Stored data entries
================

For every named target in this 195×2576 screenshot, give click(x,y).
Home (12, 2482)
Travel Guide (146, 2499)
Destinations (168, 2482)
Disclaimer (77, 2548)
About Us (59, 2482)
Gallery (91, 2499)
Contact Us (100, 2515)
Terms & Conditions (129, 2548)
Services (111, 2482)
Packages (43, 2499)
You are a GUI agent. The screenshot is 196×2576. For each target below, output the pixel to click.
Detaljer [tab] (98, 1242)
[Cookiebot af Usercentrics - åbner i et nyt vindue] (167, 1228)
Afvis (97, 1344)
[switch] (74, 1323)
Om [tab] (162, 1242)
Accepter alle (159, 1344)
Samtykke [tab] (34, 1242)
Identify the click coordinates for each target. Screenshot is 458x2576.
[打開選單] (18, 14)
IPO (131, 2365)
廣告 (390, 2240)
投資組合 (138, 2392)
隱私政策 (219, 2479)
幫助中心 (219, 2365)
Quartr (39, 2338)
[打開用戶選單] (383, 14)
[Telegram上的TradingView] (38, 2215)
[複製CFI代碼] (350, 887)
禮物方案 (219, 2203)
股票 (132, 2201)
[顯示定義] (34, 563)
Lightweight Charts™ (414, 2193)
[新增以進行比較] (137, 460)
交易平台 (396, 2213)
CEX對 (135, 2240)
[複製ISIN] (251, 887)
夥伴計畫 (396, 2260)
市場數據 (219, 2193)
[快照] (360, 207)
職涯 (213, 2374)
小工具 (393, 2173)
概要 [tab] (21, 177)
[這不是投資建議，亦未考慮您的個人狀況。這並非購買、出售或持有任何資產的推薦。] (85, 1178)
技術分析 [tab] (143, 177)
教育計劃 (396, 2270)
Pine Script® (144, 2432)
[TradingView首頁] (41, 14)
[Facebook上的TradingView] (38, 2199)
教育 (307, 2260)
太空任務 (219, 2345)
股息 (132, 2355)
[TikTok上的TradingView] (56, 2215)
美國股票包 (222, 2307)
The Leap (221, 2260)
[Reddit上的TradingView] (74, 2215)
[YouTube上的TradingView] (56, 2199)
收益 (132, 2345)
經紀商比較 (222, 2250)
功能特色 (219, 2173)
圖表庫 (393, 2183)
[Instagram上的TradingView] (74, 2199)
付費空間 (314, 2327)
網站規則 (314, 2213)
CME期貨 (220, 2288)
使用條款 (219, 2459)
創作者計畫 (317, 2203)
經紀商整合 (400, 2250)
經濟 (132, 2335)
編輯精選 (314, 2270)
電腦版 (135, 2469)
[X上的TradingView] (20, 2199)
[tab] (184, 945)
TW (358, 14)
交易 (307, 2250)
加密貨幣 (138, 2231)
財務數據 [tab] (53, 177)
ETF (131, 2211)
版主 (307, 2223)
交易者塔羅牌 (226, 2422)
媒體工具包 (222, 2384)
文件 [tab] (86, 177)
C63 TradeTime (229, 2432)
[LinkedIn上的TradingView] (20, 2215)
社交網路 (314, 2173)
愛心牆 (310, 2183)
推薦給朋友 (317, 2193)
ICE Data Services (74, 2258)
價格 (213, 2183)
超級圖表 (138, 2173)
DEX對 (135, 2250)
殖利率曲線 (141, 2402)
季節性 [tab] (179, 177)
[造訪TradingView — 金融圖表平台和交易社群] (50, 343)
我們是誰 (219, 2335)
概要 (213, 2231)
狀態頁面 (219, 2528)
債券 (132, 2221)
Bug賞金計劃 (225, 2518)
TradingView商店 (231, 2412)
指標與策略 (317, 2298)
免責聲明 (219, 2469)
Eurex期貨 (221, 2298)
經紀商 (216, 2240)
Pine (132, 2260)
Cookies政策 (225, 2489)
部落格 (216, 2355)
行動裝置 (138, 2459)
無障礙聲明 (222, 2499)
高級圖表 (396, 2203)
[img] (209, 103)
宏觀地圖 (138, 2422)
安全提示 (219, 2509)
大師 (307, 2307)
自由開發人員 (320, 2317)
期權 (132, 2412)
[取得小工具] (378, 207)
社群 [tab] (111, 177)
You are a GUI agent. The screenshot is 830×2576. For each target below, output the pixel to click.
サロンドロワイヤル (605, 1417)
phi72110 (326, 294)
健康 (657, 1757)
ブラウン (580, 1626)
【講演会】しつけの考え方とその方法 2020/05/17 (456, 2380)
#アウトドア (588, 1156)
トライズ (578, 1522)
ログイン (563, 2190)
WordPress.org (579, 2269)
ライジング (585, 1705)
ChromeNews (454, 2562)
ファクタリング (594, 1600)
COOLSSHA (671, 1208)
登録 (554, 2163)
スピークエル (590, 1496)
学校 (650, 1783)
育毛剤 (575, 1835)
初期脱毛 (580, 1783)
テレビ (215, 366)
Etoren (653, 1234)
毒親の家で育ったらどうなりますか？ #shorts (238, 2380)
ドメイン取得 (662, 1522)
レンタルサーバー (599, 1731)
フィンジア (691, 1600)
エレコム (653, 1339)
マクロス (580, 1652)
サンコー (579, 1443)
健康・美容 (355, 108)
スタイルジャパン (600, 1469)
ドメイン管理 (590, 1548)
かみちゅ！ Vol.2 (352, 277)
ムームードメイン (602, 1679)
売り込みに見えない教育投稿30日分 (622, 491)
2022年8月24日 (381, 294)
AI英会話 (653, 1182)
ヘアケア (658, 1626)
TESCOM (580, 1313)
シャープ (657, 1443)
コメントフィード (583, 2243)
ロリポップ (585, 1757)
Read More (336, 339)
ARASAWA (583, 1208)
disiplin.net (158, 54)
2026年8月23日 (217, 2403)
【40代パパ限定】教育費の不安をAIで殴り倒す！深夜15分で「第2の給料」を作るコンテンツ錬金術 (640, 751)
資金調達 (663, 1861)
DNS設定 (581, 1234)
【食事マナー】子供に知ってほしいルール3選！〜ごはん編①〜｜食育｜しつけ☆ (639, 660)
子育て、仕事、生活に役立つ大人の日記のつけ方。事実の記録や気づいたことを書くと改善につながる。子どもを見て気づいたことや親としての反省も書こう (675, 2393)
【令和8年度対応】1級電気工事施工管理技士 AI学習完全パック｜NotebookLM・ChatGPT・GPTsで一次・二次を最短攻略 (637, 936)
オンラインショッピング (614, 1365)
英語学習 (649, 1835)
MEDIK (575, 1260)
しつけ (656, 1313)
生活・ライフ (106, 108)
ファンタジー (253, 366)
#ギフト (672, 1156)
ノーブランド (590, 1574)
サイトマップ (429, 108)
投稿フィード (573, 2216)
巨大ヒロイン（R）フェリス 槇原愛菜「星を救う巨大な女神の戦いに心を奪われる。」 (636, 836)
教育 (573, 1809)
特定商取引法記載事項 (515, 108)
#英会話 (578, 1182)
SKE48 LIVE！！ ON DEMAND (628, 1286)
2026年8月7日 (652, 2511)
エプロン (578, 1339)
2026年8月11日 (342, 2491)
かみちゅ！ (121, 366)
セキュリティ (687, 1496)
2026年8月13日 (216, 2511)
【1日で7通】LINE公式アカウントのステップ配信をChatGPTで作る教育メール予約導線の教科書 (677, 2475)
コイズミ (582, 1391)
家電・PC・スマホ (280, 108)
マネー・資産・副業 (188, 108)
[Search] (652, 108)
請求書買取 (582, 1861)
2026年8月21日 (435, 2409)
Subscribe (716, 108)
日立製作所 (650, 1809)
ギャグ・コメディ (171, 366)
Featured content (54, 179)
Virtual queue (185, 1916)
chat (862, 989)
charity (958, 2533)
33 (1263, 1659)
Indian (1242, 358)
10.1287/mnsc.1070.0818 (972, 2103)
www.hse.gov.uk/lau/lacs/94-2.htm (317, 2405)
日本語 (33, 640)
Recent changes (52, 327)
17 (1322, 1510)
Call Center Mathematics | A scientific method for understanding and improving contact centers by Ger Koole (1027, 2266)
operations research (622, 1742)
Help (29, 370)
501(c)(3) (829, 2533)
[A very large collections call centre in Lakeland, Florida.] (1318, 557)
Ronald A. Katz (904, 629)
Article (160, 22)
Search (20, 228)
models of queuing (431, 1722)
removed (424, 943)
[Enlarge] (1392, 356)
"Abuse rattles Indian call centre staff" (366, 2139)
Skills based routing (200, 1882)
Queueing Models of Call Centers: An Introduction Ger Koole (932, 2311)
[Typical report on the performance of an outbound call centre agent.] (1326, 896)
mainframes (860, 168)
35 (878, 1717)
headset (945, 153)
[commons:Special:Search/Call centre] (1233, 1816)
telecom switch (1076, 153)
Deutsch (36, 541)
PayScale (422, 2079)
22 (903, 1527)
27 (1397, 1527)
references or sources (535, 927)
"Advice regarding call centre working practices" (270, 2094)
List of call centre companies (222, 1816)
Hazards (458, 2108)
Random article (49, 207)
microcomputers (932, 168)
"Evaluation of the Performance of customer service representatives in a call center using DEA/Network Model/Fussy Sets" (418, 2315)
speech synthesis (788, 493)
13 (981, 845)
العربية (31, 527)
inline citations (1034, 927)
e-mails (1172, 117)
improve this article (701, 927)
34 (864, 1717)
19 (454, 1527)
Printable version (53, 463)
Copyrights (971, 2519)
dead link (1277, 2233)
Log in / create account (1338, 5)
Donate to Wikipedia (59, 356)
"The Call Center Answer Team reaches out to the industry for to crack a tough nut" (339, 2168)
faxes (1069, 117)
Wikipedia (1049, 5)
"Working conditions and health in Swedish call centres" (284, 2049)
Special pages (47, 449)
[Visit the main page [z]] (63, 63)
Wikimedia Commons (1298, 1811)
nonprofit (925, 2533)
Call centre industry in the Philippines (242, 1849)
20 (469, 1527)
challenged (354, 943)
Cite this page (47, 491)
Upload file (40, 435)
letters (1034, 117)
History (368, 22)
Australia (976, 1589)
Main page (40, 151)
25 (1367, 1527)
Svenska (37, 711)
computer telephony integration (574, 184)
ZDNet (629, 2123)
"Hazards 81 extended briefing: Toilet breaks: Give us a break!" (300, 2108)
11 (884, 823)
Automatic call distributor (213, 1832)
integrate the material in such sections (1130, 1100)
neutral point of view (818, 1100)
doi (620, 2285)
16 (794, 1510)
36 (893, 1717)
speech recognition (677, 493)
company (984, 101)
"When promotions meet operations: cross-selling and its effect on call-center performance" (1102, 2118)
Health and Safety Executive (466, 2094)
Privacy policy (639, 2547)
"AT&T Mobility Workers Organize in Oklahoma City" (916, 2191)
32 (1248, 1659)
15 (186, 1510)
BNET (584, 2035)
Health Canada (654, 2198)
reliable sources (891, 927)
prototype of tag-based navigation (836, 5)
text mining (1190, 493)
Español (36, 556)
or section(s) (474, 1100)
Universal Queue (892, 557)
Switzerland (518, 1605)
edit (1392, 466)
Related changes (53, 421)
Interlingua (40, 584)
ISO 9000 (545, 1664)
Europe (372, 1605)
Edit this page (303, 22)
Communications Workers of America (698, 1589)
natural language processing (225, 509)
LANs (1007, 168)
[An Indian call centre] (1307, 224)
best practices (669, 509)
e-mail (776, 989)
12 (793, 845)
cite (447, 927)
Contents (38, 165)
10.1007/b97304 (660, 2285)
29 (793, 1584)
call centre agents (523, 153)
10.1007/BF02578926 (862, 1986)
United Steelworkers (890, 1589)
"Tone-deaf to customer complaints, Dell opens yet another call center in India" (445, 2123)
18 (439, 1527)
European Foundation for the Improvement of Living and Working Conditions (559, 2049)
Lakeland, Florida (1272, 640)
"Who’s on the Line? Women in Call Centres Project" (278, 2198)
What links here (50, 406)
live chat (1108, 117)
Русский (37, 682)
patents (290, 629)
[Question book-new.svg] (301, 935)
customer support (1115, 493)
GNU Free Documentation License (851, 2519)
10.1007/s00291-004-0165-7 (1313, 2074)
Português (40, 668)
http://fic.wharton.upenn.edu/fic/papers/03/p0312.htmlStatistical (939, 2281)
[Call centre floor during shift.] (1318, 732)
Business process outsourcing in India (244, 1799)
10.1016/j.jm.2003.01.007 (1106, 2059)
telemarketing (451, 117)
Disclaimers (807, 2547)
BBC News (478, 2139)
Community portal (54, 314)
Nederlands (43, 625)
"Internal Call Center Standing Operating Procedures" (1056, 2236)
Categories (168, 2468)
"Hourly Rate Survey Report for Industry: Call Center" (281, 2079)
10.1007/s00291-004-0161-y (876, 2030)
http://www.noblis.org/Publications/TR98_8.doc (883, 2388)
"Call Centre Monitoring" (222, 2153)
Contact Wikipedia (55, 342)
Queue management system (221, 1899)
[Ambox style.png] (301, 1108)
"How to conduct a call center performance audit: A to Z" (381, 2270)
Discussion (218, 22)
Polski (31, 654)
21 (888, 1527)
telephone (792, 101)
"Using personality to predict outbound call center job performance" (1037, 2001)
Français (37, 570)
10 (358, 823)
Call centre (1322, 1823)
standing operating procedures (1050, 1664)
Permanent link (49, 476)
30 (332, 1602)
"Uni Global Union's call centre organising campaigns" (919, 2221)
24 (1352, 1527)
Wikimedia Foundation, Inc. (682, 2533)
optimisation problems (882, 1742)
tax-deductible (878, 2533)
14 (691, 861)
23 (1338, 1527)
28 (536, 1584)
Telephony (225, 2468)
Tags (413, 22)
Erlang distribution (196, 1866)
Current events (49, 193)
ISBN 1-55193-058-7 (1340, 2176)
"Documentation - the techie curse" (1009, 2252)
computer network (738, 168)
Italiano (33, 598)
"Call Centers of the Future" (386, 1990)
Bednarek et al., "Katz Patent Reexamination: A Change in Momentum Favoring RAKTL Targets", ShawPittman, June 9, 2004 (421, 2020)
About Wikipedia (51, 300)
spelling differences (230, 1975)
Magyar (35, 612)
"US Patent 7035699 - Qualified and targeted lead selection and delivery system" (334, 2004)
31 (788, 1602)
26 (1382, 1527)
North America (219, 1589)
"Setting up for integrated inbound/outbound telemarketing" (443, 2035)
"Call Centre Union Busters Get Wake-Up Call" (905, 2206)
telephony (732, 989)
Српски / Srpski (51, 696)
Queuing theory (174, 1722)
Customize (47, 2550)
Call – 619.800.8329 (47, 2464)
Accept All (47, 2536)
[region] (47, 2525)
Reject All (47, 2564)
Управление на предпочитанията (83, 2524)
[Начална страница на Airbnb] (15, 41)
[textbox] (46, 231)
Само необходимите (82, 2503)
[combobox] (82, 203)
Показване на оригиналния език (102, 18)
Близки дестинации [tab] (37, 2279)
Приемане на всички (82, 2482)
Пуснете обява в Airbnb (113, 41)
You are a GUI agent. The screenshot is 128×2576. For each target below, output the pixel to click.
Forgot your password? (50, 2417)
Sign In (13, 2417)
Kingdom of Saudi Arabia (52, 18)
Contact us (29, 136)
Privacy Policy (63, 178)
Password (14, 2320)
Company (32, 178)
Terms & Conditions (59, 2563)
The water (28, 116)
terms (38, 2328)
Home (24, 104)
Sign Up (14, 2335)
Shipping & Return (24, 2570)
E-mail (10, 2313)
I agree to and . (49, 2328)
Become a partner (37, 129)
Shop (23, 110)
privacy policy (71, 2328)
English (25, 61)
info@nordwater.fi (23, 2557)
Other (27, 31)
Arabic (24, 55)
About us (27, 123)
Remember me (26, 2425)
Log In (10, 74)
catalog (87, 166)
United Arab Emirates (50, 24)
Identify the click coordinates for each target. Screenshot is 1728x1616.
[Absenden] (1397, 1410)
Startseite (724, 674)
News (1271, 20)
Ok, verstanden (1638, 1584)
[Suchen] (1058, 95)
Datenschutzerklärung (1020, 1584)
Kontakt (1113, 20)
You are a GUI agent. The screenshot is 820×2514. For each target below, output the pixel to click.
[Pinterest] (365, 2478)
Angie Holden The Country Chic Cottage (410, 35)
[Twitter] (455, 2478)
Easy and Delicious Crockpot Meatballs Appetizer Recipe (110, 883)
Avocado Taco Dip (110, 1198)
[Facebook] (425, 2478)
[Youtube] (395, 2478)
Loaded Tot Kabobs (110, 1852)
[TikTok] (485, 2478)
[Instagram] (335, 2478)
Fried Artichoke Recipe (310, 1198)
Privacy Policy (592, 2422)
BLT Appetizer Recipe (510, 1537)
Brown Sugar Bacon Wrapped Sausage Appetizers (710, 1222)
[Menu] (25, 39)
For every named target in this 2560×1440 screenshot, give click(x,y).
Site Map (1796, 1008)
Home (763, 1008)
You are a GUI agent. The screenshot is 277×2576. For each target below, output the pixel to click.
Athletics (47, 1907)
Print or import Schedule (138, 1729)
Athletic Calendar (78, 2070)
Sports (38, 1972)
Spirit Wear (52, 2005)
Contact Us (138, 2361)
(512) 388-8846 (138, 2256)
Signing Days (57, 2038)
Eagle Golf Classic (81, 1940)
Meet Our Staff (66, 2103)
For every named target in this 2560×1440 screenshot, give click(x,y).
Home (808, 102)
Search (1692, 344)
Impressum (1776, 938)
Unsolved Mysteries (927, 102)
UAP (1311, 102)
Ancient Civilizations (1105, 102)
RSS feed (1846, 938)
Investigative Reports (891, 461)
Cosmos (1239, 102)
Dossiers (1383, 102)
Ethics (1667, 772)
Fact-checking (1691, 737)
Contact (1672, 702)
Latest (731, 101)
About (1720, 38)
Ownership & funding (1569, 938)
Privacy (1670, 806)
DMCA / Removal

================

- **What is required**
The lines above from the one with "meet operations: cross-selling" through the one with "customer support (1115, 493)" are to be duplicated exactly, ends included, with nothing added.

- **Solution for this problem**
"When promotions meet operations: cross-selling and its effect on call-center performance" (1102, 2118)
Health and Safety Executive (466, 2094)
Privacy policy (639, 2547)
"AT&T Mobility Workers Organize in Oklahoma City" (916, 2191)
32 (1248, 1659)
15 (186, 1510)
BNET (584, 2035)
Health Canada (654, 2198)
reliable sources (891, 927)
prototype of tag-based navigation (836, 5)
text mining (1190, 493)
Español (36, 556)
or section(s) (474, 1100)
Universal Queue (892, 557)
Switzerland (518, 1605)
edit (1392, 466)
Related changes (53, 421)
Interlingua (40, 584)
ISO 9000 (545, 1664)
Europe (372, 1605)
Edit this page (303, 22)
Communications Workers of America (698, 1589)
natural language processing (225, 509)
LANs (1007, 168)
[An Indian call centre] (1307, 224)
best practices (669, 509)
e-mail (776, 989)
12 (793, 845)
cite (447, 927)
Contents (38, 165)
10.1007/b97304 (660, 2285)
29 (793, 1584)
call centre agents (523, 153)
10.1007/BF02578926 (862, 1986)
United Steelworkers (890, 1589)
"Tone-deaf to customer complaints, Dell opens yet another call center in India" (445, 2123)
18 (439, 1527)
European Foundation for the Improvement of Living and Working Conditions (559, 2049)
Lakeland, Florida (1272, 640)
"Who’s on the Line? Women in Call Centres Project" (278, 2198)
What links here (50, 406)
live chat (1108, 117)
Русский (37, 682)
patents (290, 629)
[Question book-new.svg] (301, 935)
customer support (1115, 493)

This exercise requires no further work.